ModelConfig(model_id, embedding_dim, tokenizer_id=None, binarized=False, embedding_field_type='bfloat16', distance_metric=None, component_id=None, model_path=None, tokenizer_path=None, model_url=None, tokenizer_url=None, max_tokens=None, transformer_input_ids=None, transformer_attention_mask=None, transformer_token_type_ids=None, transformer_output=None, pooling_strategy=None, normalize=None, query_prepend=None, document_prepend=None) dataclass

Configuration for an embedding model.

This class encapsulates all model-specific parameters that affect the Vespa schema, component configuration, and ranking expressions.

Attributes:

Name Type Description
model_id str

The model identifier (e.g., 'e5-small-v2', 'snowflake-arctic-embed-xs')

embedding_dim int

The dimension of the embedding vectors (e.g., 384, 768). When binarized=True, specify the original model dimension - it will be automatically divided by 8 for storage (e.g., 1024 -> 128 bytes).

tokenizer_id Optional[str]

The tokenizer model identifier (if different from model_id)

binarized bool

Whether the embeddings should be binarized (packed to bits). When True, overrides embedding_field_type to int8 and embedding_dim must be divisible by 8.

embedding_field_type EmbeddingFieldType

Tensor cell type for embeddings. Options: - "double": 64-bit float (highest precision, highest memory) - "float": 32-bit float (good balance) - "bfloat16": 16-bit brain float (reduced memory, good for large scale) - DEFAULT - "int8": 8-bit integer (quantized, or used automatically when binarized=True)

distance_metric Optional[DistanceMetric]

Distance metric for HNSW index.
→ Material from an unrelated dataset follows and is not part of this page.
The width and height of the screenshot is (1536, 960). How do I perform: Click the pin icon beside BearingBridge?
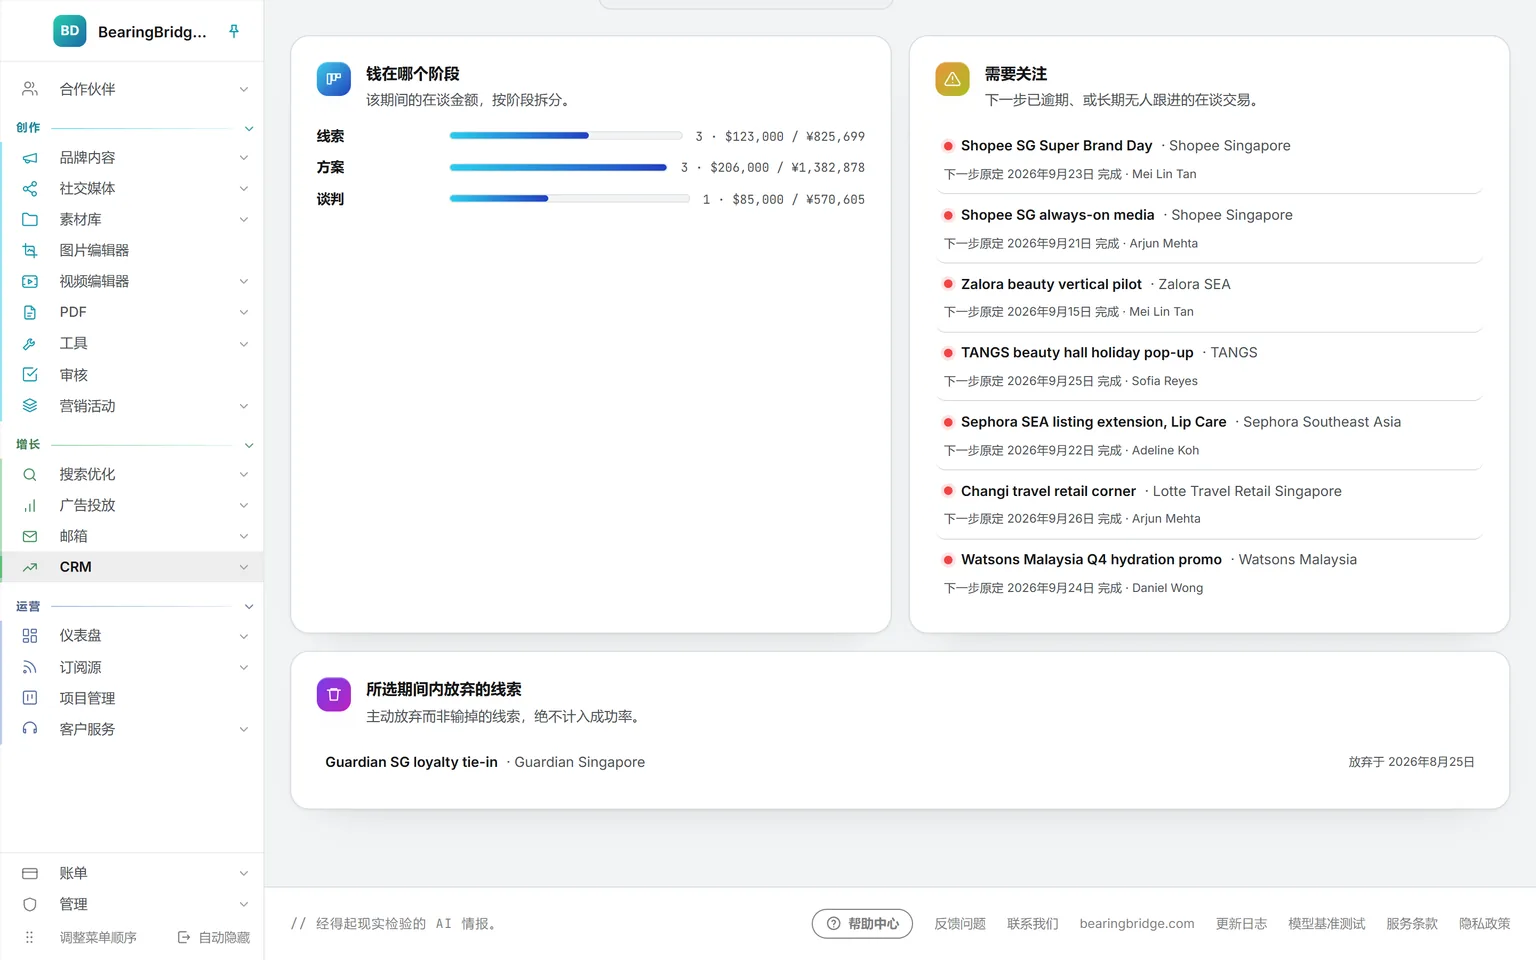234,31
Options: - "angular": Cosine similarity (default for non-binarized) - "hamming": Hamming distance (required for binarized embeddings) - "euclidean", "dotproduct", "prenormalized-angular", "geodegrees"

component_id Optional[str]

The ID to use for the Vespa component (defaults to sanitized model_id)

model_path Optional[str]

Optional local path to the model file

tokenizer_path Optional[str]

Optional local path to the tokenizer file

model_url Optional[str]

Optional URL to the ONNX model file (alternative to model_id)

tokenizer_url Optional[str]

Optional URL to the tokenizer file (alternative to tokenizer_id)

max_tokens Optional[int]

Maximum number of tokens accepted by the transformer model (default: 512)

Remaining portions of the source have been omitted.